第596話 混沌の女王
まさか、湖の中から人間が現れるとは思わなかった。
スイカが“亡霊”と言っていたものだから、てっきり以前戦った亡霊騎士ランスロットのような怪物かと思ったが、人の形をした綺麗な女性だった。
「…………」
漆黒ドレスに身を包み、頭にはティアラのような装飾品。
まるで女王様みたいな……そんな雰囲気があった。
「あ、あのお方がスイカさんのお母さま?」
「はい、リースさん。……ですが、今は敵です」
「て、敵!?」
なんてこった。鎮めて欲しいと言うくらいだから、そんな気はしたんだが……。この分だと戦う羽目になりそうだな。
身構えていると、スイカは珍しく声を張り上げて叫んだ。
「ディアナ母さま。どうか、怒りを鎮めてください。そして、聖地マーリンに再び光を」
となると、スイカの母親――ディアナがこの聖地を闇に染めた張本人ってわけか。
そう分析しているとディアナは一歩踏み出し、スイカに対し静かに口を開く。
「ならぬ。この聖地――もはや世界は未来永劫に闇に閉ざされるのだ」
「もう復讐などお止めください!」
「……やはり、お前はもう我が娘ではない。この悲しみ、怒り……そう簡単に消せるものではないのだ。それに、どうせあと数時間足らずで世界は破滅する……。そうであろう、女神よ」
ディアナは、まさかのメサイアに視線を向けた。確かに、この中では一番厄介な存在だろうからな。警戒しているようだな。

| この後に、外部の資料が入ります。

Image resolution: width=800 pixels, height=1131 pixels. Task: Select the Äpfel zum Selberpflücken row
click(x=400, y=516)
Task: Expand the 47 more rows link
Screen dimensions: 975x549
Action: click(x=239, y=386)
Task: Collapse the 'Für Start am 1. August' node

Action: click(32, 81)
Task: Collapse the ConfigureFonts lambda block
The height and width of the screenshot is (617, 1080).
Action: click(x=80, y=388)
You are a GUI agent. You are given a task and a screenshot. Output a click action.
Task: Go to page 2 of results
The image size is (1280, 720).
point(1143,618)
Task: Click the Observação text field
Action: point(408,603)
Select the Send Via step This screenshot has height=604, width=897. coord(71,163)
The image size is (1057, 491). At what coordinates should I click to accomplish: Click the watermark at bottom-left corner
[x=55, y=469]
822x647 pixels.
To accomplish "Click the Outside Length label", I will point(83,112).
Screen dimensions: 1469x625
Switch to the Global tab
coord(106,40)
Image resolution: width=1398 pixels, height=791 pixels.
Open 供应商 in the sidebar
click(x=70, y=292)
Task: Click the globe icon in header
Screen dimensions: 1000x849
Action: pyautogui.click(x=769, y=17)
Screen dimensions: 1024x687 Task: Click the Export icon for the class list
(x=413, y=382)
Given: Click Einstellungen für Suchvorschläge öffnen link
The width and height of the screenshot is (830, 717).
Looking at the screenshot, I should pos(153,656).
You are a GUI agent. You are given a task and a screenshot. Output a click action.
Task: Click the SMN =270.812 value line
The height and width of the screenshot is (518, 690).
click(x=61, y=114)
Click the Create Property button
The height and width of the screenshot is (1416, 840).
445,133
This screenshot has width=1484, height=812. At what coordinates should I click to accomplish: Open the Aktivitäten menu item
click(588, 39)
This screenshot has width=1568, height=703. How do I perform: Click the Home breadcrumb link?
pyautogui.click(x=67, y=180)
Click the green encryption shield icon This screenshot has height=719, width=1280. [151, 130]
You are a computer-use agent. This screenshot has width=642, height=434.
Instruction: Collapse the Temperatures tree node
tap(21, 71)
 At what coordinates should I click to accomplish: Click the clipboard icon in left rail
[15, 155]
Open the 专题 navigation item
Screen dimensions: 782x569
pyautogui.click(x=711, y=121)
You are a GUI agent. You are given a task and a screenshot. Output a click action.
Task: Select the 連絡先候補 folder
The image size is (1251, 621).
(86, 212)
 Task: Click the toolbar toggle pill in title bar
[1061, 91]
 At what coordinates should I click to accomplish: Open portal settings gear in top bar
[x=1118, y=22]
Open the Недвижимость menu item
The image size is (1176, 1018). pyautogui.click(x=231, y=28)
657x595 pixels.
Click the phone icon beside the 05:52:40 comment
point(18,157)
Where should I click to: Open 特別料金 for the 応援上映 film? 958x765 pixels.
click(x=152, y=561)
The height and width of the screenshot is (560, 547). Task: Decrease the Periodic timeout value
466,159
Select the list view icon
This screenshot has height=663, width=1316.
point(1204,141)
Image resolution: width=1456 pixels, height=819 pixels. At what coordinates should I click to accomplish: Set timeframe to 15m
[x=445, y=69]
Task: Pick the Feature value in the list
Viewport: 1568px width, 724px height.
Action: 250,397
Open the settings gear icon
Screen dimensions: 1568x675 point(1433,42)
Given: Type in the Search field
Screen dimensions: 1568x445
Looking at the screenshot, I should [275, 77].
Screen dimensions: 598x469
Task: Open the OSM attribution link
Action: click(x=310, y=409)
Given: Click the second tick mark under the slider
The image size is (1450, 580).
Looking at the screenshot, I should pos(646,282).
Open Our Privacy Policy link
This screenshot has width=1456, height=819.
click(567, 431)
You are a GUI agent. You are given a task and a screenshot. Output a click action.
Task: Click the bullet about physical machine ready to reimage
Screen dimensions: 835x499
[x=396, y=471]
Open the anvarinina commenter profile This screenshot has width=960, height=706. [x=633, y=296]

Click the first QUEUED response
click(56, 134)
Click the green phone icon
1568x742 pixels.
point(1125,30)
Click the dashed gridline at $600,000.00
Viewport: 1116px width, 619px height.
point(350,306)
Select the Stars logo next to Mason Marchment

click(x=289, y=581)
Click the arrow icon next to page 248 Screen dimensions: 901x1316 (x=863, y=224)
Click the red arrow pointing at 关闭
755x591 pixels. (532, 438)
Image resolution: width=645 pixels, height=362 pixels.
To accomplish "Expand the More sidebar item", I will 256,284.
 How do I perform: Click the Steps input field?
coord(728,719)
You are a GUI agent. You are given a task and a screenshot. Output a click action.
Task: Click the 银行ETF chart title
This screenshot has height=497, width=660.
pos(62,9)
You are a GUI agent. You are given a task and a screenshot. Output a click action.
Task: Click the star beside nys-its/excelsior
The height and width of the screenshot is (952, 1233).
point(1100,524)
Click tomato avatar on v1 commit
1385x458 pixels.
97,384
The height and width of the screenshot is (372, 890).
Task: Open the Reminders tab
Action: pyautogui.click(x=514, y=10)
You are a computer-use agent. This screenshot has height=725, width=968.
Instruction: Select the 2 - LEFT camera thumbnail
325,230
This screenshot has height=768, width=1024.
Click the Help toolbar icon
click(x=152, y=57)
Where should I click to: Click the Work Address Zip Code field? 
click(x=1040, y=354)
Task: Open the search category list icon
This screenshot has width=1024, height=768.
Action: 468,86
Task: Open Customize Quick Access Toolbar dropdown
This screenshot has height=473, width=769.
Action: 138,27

「ええ、そうよ。その為にもスイカを連れて行かなければ……でも、その前に貴女を止める必要がありそうね」
「無駄な足掻きだ。私は“混沌の神バテンカイトス”に祈り、闇の力を得たのだ」
バテンカイトスからだと? そういえば、ミクトランがバテンカイトスは混沌だと断言していたことがあったな。
「ま、まずいですね、兄様。あの方の言うことは本当だと思います」
「分かるのか、フォル」
「ええ。この闇はバテンカイトスのものでしょう。でも、兄様も一部のスキルを扱えますよね」
そうだ。俺はユメからスキルを受け継いだ。今もまだ習得済みとなっている。……最近は使用していなかったので感覚が薄れていたが――言われてみれば、この聖地やあのディアナの放つ闇は、バテンカイトスのものだ。
なぜ、スイカの母親が使えるんだ?
ただの祈りで得られるものなのか?
「どうかお願いです……お母さま!」
「スイカ……言ったはずだ、お前はもう我が娘ではない。処女懐胎によって生まれた娘なのだからな」
な、なんだって? スイカが……?
だけど、ディアナの腹の中から生まれたんだろう。なら、母親だ。なぜ否定する。スイカがあまりに可哀想じゃないか!
「あ、あのぅ……処女懐胎ってなんですか?」
「……リースは知らないのか」
「あぅ。空気を読まなくてごめんなさい……でも、気になって」
「いいよ。処女懐胎ってのはな、交わりなしに子供が生まれる奇跡のことだ」
「ほえー!」
なんか驚いているけど、理解してるのかなあ? そや、エルフ族って長寿だから性欲とか薄いんだっけ。このリースの反応からして、性教育もほとんどないに等しそうだ。
そんな微妙な空気の中で、フォルがリースに捕捉した。
「いいですか、リース。普通はあ~んなことや、こぉ~んなことをして赤ちゃんが産まれるんです!」
「えぇっ!? 赤ちゃんってコウノトリさんが運んでくるんじゃ……!?」
どんだけ純粋なんだよ! そんな昔話ってか、言い伝えを信じているとは可愛すぎるって。てか、リースの父親であるベラドンナの教育だろうな。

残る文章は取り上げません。